Lost Girls(29)



I fidgeted, longing for something to replace the words I needed to say, wishing I was selling magazine subscriptions or candy bars or time-shares, that I was here for some other reason. Molly jostled my hand, looking at me expectantly, waiting for me to speak.

I opened my mouth and nothing came out. Then I tried again, disappointed when words rolled out of my mouth, vibrations making my vocal cords tremble. I longed for silence, because I didn’t want to know what the woman was going to tell me.

The inside of the house continued to whisper while I spoke. Where are you, why don’t you come home, come home, come home...

“Good evening, Mrs. Hernandez. Is Nicole home?” I asked, hating the sound of my own voice. I knew what her answer was going to be, Agent Bennet had already told me that Nicole had been kidnapped and I was the only girl who had made it back home. That ache rolled from Nicole’s mother to me and back again, sucking the air from my chest and making it difficult to stay standing upright. I braced myself for a different kind of battle than the one I’d had back at Janie’s.

I didn’t think I was going to survive this one.

She stared at me, running a quick gaze over my features, maybe wondering who I was and what I wanted. “Did you go to school with my Nicole?”

Molly jumped in. “No. We met at a football game last year. We haven’t seen her in a while.”

The woman nodded. “Then you don’t know.” She pulled herself straight, staring off to the right, getting ready to tell us something she’d repeated so many times she probably had it memorized. “Nicole went off to a game with a group of her friends a few weeks ago, but she never made it there. She disappeared for a while, two whole days, before somebody found her on the side of the road—”

With every word she spoke, the night air around us got heavier and thicker and more ominous. I slid an apprehensive gaze toward Molly. Mrs. Hernandez didn’t say anything else for a long time, as if there was no end to this story, as if she’d just gotten the call that told her where her daughter was and she was now heading off to get her. That was why her sweater was on crooked and why she seemed so distracted.

“Is she, is Nicole—” I didn’t know what to say. At that point, words refused to come out.

“She’s dead.” Her voice was flat and a long sigh followed, her eyes closed now that the worst words of all had been spoken.

I stopped breathing.

In my mind, it was me who was dead, sprawled on the cement, broken and bloody.

I unconsciously took a step backward, not wanting to hear more.

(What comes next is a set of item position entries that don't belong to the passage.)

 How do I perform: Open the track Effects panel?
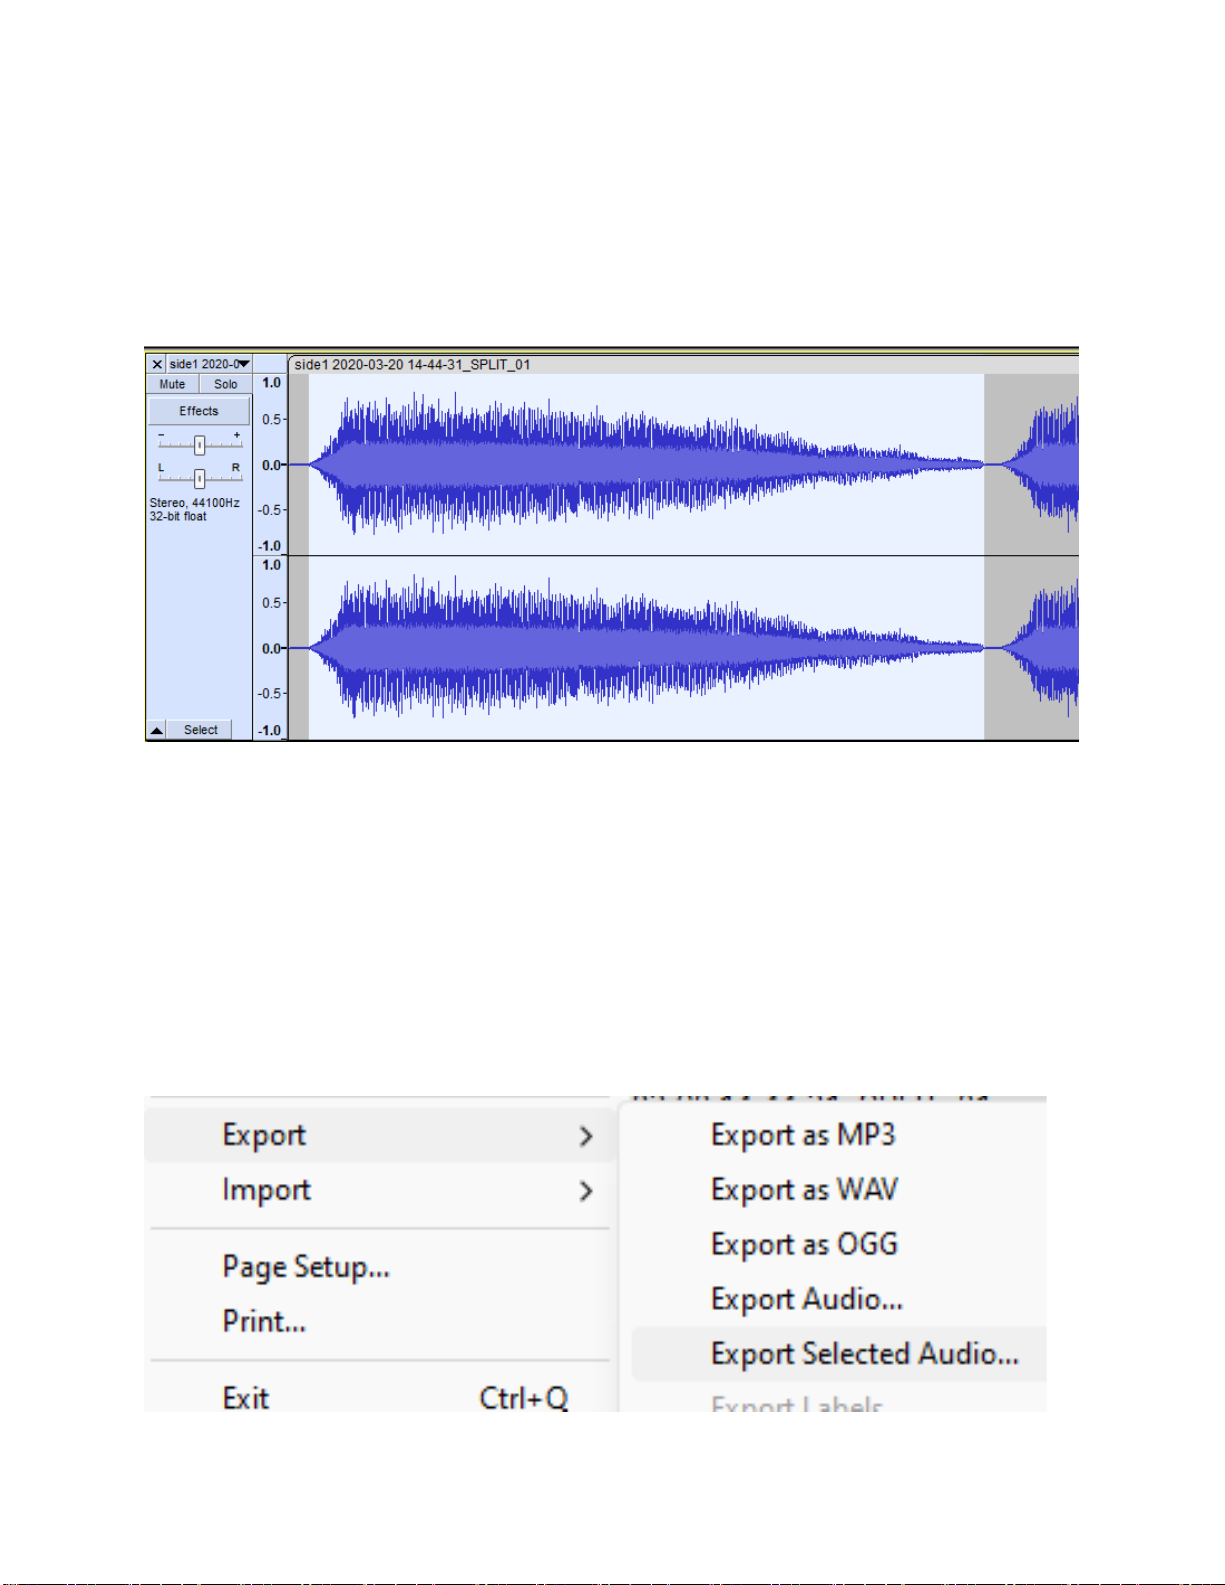point(199,411)
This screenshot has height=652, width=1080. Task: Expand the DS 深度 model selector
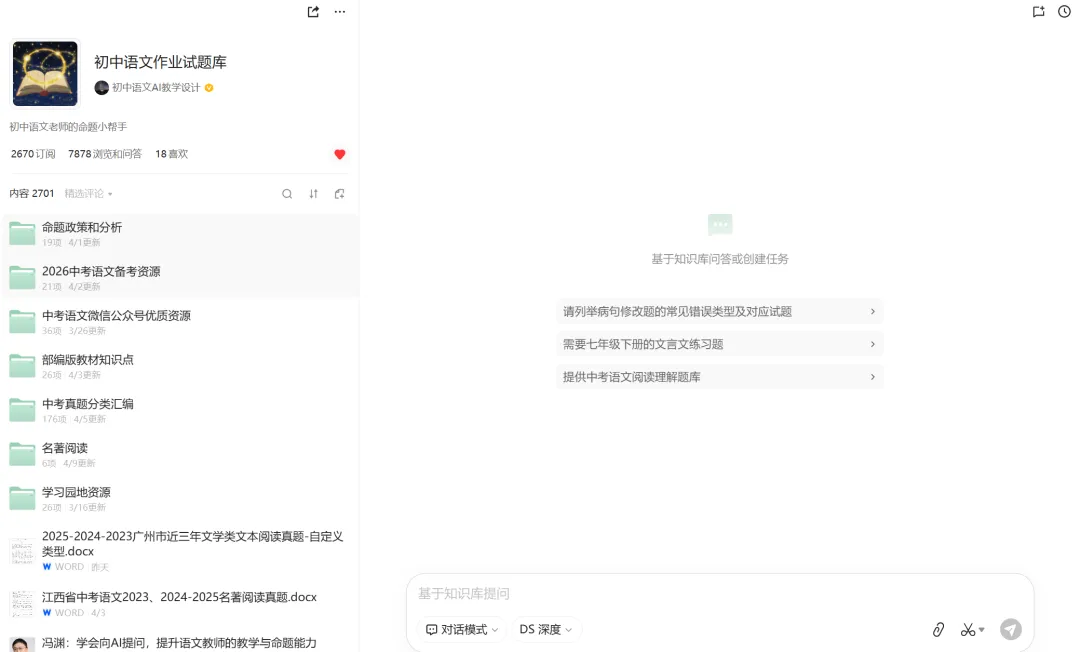545,629
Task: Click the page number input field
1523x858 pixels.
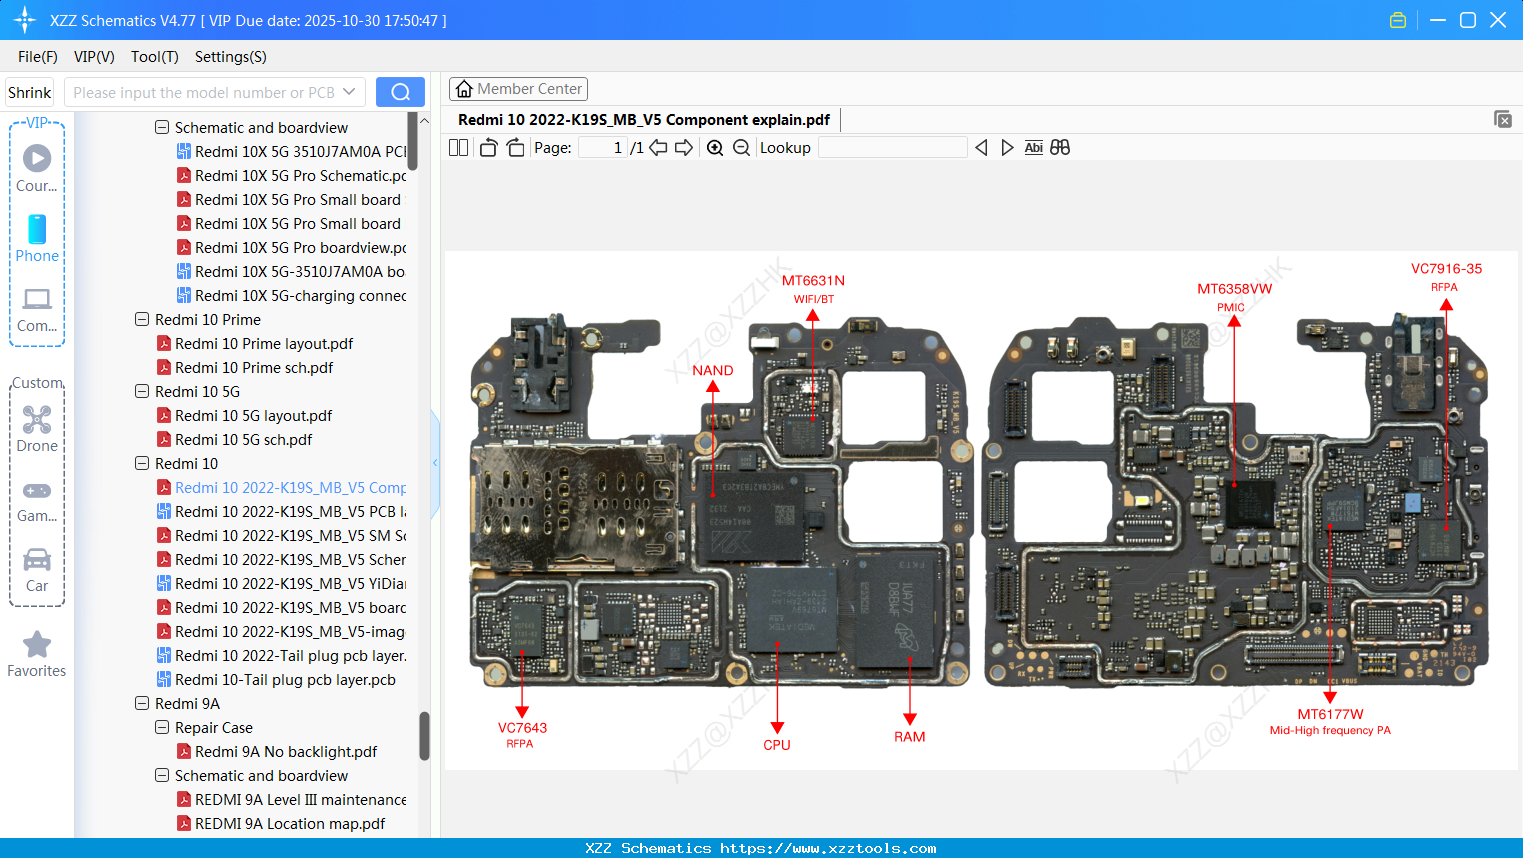Action: point(601,147)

But Nicole’s mother wasn’t finished. Now that she had a live audience, she had more to say. A lot more.

“Somebody beat her to death,” she said, every word striking me across the face and kicking me in the gut. “She was covered with so many bruises and had so many broken bones that I almost didn’t recognize her at first. I didn’t know my own little girl.” Tears glistened in the corners of her eyes but they didn’t fall. They stayed there reflecting the light, making her eyes look unearthly. Her chest heaved beneath the weight of her words, yet she didn’t stop. “They just threw her out on the side of the freeway, her poor little body broken to bits. She might have been alive at first, but in too much pain to get up and cry for help.”

I thought of myself and how I’d desperately climbed up the side of that gully, clawing my way up through mud and rain, how I’d poised, wavering and weary, on the side of a busy freeway. Had Nicole been kidnapped, like I had, or had something else happened to her?

“I’m so sorry, I didn’t know—”

“The police say they’re looking for whoever murdered her,” she said. “But they don’t have any leads.”

“Did the FBI contact you?” I asked.

She nodded and the motion kicked those tears loose. They tumbled over bronzed skin, sliding down until they reached the corners of her mouth. “Do you know something?” She reached out and took hold of one of my hands. “Is there something they’re not telling me?”

I wasn’t sure what to say at first, but I knew that my mom would want to know everything if our situations had been reversed and I was the one found beaten to death.

“I was kidnapped, too,” I confessed. “But I lost my memory, that’s why I wanted to see Nicole. I found her name written on a piece of paper and I thought she might know something.”

“Did they beat you, too?” Mrs. Hernandez asked, a concerned expression on her face.

“No, I wasn’t beaten.”

“But you think the same person took my Nicole?”

I paused, not sure if I should tell her the truth. Even if it was the same person, that still didn’t mean we’d ever be able to find them. “I do,” I answered at last. “I definitely think it was the same person.”

...

Mrs. Hernandez made us come in for hot chocolate and cookies, which we ate sitting in cozy, overstuffed chairs in front of the fire. The mantle was covered with photos of Nicole. One showed her playing varsity basketball—she’d been hoping to get a scholarship to UCLA—while in another she wore soccer shorts and a T-shirt. There was a snapshot of her as a little girl standing before a Christmas tree—she was dressed as an angel with broad, white wings—and a large, silver-framed photo showed her in a floor-length, white quincea?era dress, a glittering tiara holding her long, dark, curly hair in place.